その手順や気づいたポイントをこの記事で紹介していきます。
今回承認されたPR(Pull Request)
Difyのモデル拡張性と開発のしやすさ
Difyは、OpenAIやAnthropic、Googleなどの主要なLLMプロバイダーのモデルをGUI上で簡単に扱って、アプリケーションを構築できるオープンソースのプラットフォームです。
モデルを切り替えて試せるだけでなく、独自のモデルやプラグインを追加することもでき、エンジニアだけでなく非エンジニアでも使いやすいのが特長です。
また修正を加えたプラグインのデバッグもDifyのUI上から行える(リモートデバック機能)ため、テストコードを書かなくても簡単に動作確認ができる点も便利で、非エンジニアフレンドリーです!
今回やってみたこと:DifyのプラグインにLLMモデルを追加!
今回は、OCIで使えるようになった以下のモデルを、Difyで動かせるようにプラグインを修正しました。
- meta.llama-4-maverick-17b-128e-instruct-fp8
- meta.llama-4-scout-17b-16e-instruct
- xai.grok-3
- cohere.embed-v4.0
そして最終的に、Dify公式のGitHubリポジトリにPull Request(PR)を提出し、無事にマージされるところまで進めました。

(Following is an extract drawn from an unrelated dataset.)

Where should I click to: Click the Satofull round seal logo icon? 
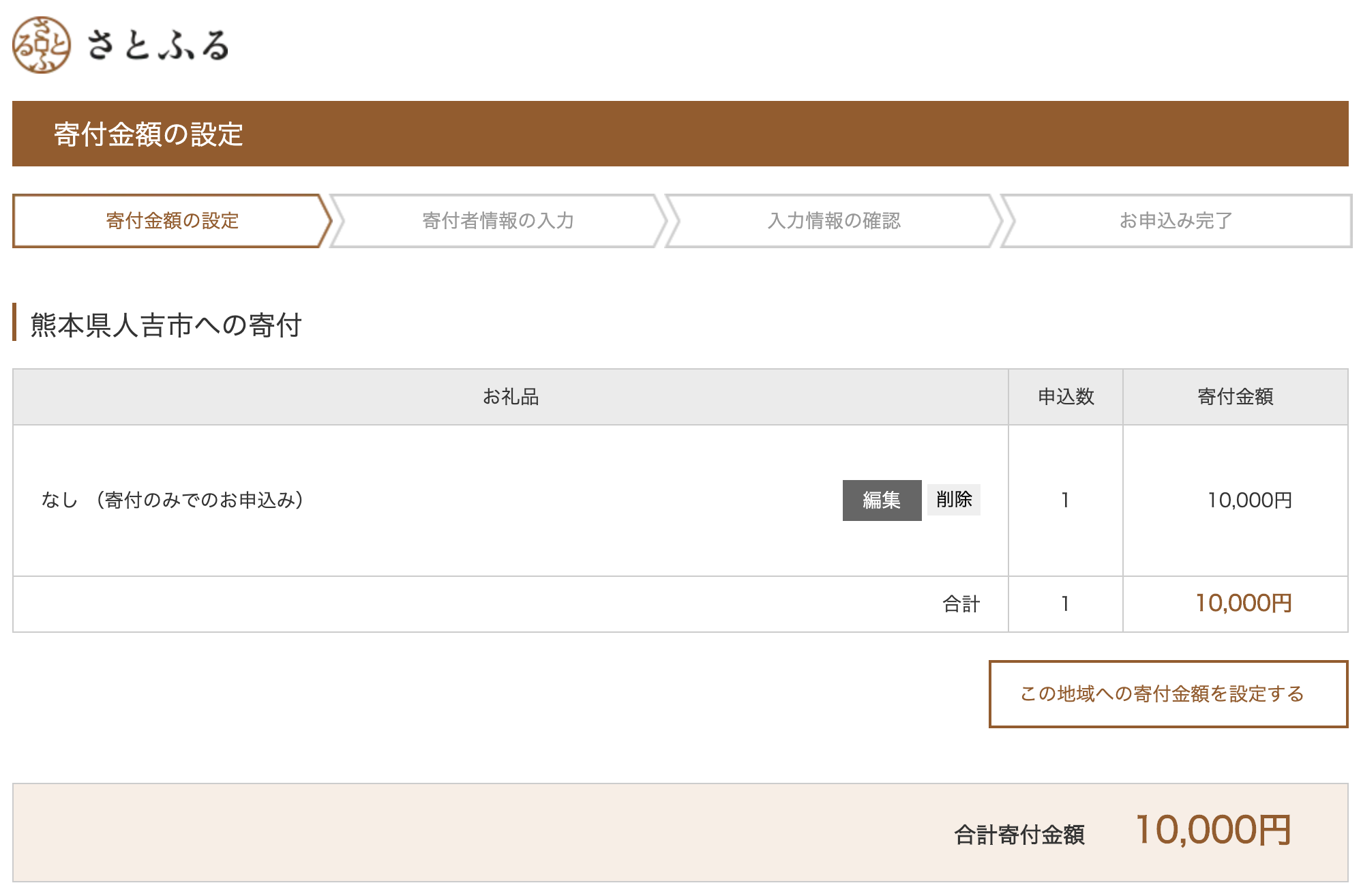pos(42,45)
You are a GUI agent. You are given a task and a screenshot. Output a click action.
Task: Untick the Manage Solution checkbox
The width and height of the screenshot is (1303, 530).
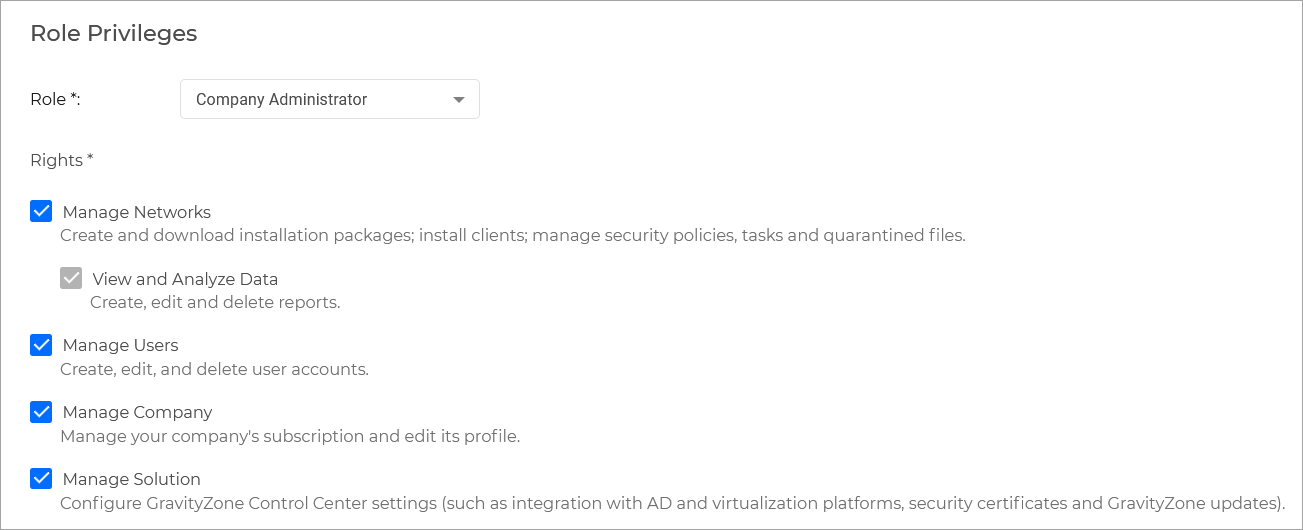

初めてのOSSへのコントリビュートでしたが、公式ドキュメントや過去のPull Requestを参考にしながら進めていきました。Difyのシンプルで分かりやすいプラグイン構成やリモートデバック機能でリアルタイムに動作を確認できたことで、最後までやり切ることができました!
OCIのGenerative AIについて
簡単に、今回追加したOCI(Oracle Cloud Infrastructure)のGenerative AIモデルについて触れておきます。
OCIでは、OCI Generative AIというサービスにて、いくつかの大規模言語モデル(LLM)が利用可能です。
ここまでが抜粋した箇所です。